◆ **Exercise**
Give the number of lines in the listing that contain "Task", with no other words.

◆ **Data for this exercise**

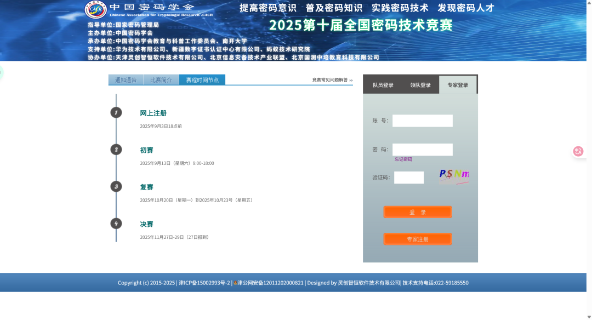Click the 专家注册 button
The width and height of the screenshot is (592, 320).
(418, 238)
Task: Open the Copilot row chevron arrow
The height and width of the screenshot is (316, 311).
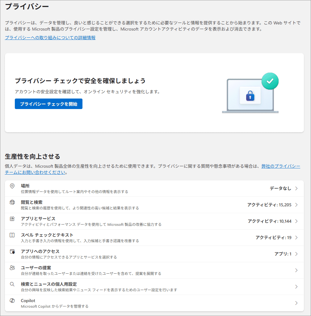Action: 296,303
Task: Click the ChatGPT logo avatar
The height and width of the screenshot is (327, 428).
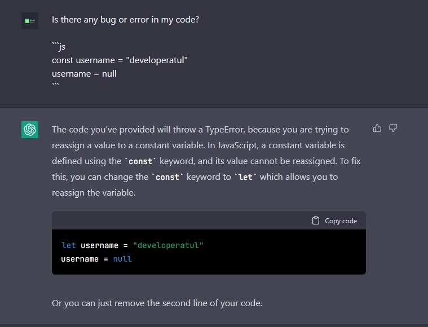Action: pyautogui.click(x=30, y=130)
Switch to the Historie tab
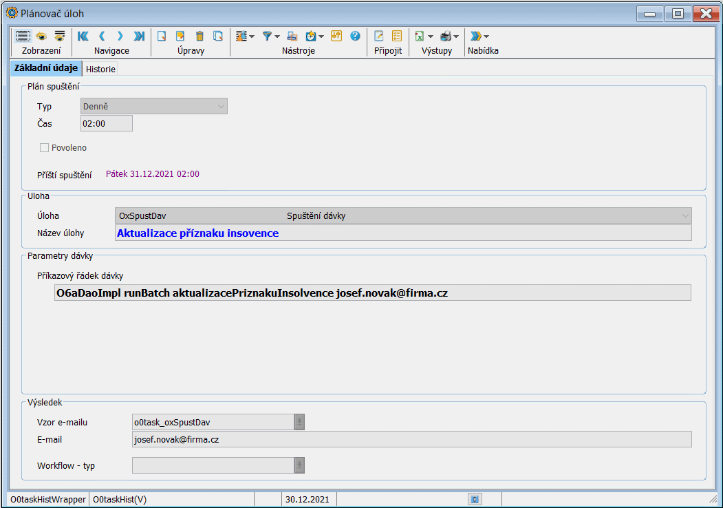 100,69
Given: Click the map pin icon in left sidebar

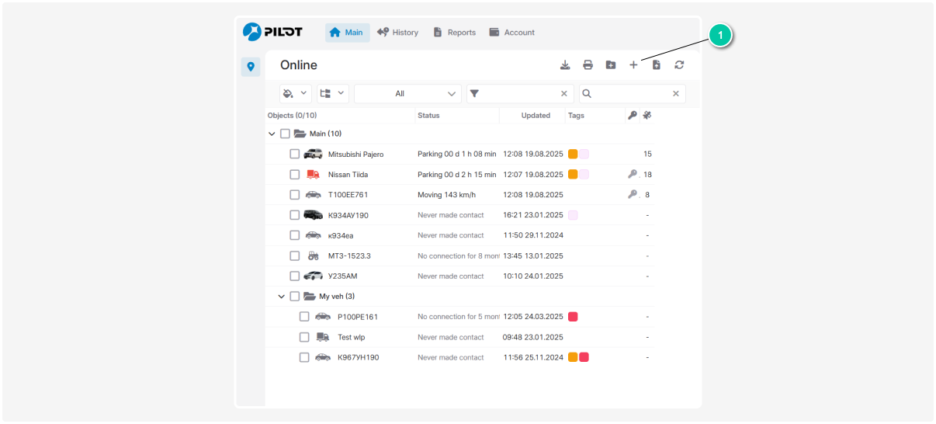Looking at the screenshot, I should (x=250, y=67).
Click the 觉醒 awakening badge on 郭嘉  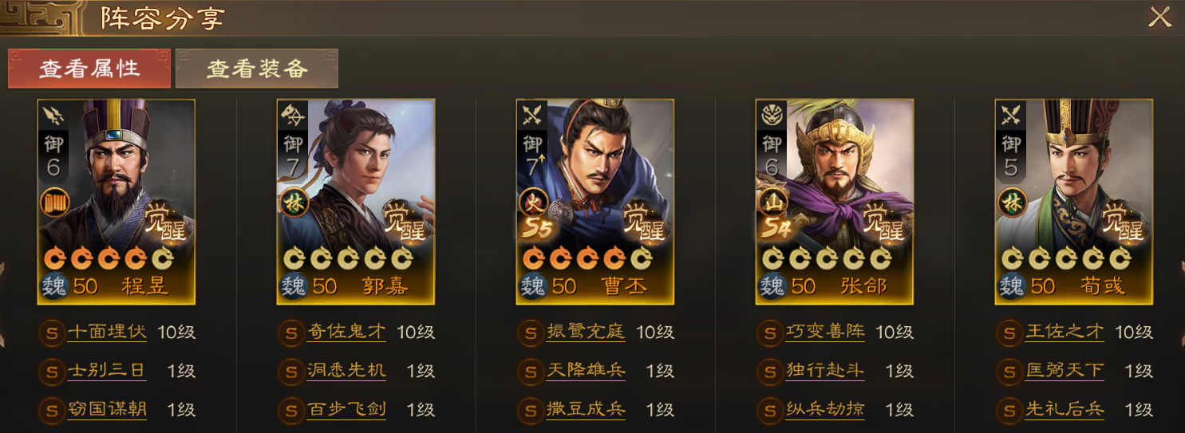(x=407, y=221)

◆ **Result for this exercise**
2